I'm quite sure this would frustrate anyone - I have to be cautious on my computer around my parentals and siblings, mostly because of religious matters - but that's not all of it, it's also their ignorance. It's a pity that people such as those have the power to take something you find important away from you.
By the way, you can always try and remove the "AVG Family Safety" programme. You can google it, or look it up on YouTube. I've got a link here (http://www.avg.com/gb-en/faq.num-4416) which you could try out too.
I'm quite sure this would frustrate anyone - I have to be cautious on my computer around my parentals and siblings, mostly because of religious matters - but that's not all of it, it's also their ignorance. It's a pity that people such as those have the power to take something you find important away from you.
By the way, you can always try and remove the "AVG Family Safety" programme. You can google it, or look it up on YouTube. I've got a link here (http://www.avg.com/gb-en/faq.num-4416) which you could try out too.
Lols, I already know how to uninstall it, I just don't want to get in trouble. The guy that put the AVG Family Center on my computer also put a program called "LogMeIn" where he also connects with me. I know I could uninstall that too but he can do random checks on me annd if it is uninstalled, he will get VERY suspicious xP but thank you c:
Maybe we're thinking in the wrong direction, aye? Yes, I'm a nerd, but hear me out. Remember Malcolm X and MLK? X's plan was sabotage, but really, he's just proving the majority's opinion they were savages. MLK went with reason, and ultimately ended up doing more. If you want to prove you're responsible, you can't sabotage the program.
I've got two ideas. Number one is:
Perhaps ask your aunt if you can talk. Ask her which sites she doesn't like and her reasons. Don't argue with her, agree with her maybe, and let her finish her spiel. Make her feel good, like you really understand and she has good points. She can't have a fit if you agree with everything.
Then isolate the more innocent of the bunch (like mediafire) and tell her that everything uploaded has been scanned for viruses and say that you know [insert whatever she had a fit about] is wrong and there's no reason you'd want to get it. Tell her you know why she did it and you're ok with it.
Then wait awhile. Be perfect on the web. Go maybe two, three weeks and ask her if she'd be willing to let you have a little more wriggle room. Tell her you'd though about it and want to test yourself or something.
Basically go with her plan and try to convince her you feel the same, and hopefully she'll let up.
Idea two kinda goes with this metaphore I came up with:
Lets say you have a two year old and a cookie. You tell him he's not allowed to eat it. But the kid's misbehaved before, so you assume he'll eat the cookie, and you glue it to the ceiling. Now, he CAN'T eat it nor can he prove he wouldn't if it was in reach.

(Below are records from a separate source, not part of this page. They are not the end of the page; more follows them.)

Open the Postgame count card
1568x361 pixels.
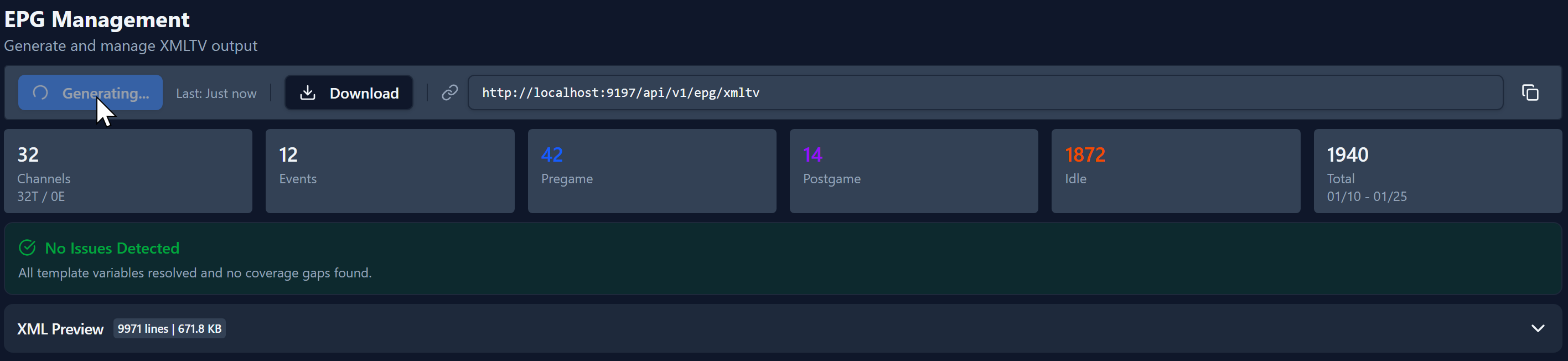click(914, 171)
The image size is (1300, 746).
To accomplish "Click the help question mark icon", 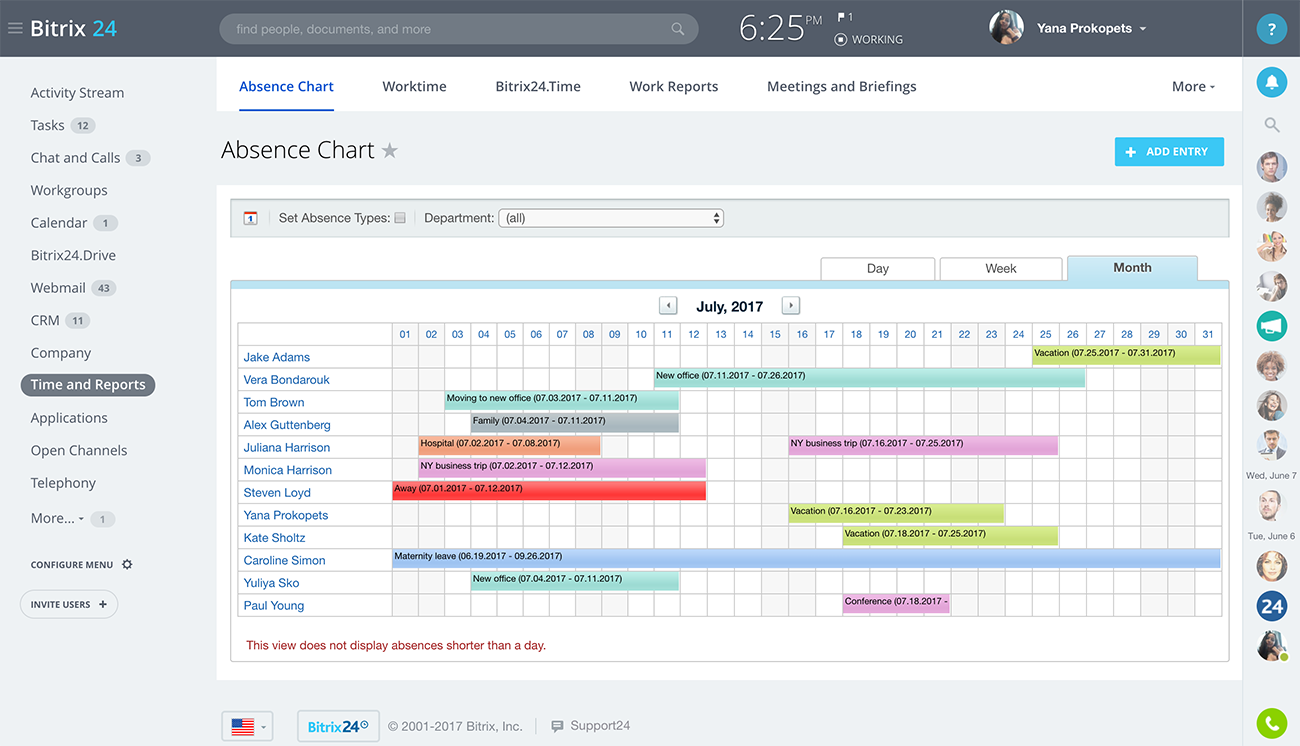I will point(1271,29).
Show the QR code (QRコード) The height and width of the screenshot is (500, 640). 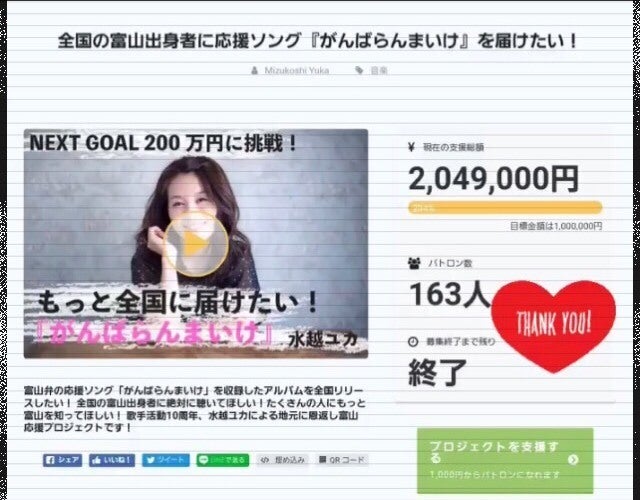(x=342, y=460)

Try writing a long, well-though out paper to her explaining in detail what you do online, why, which sites you access. Explain about terms she'd stumble over, like avatar, and tell her what every program is about. You can either go for the emotional angle and say how hurt you are she doesn't trust you; or ask her if, like the cookie story, she'd change to a program to copies your browsing history and you can show her that you never go astray.
And if by accident, you click a bad link, tell her and say you didn't think it would be what it was.
I feel for you, bro. My mom only let me use the computer for a fourth of the time I usually did last year, but I pulled my grades up and removed the ban.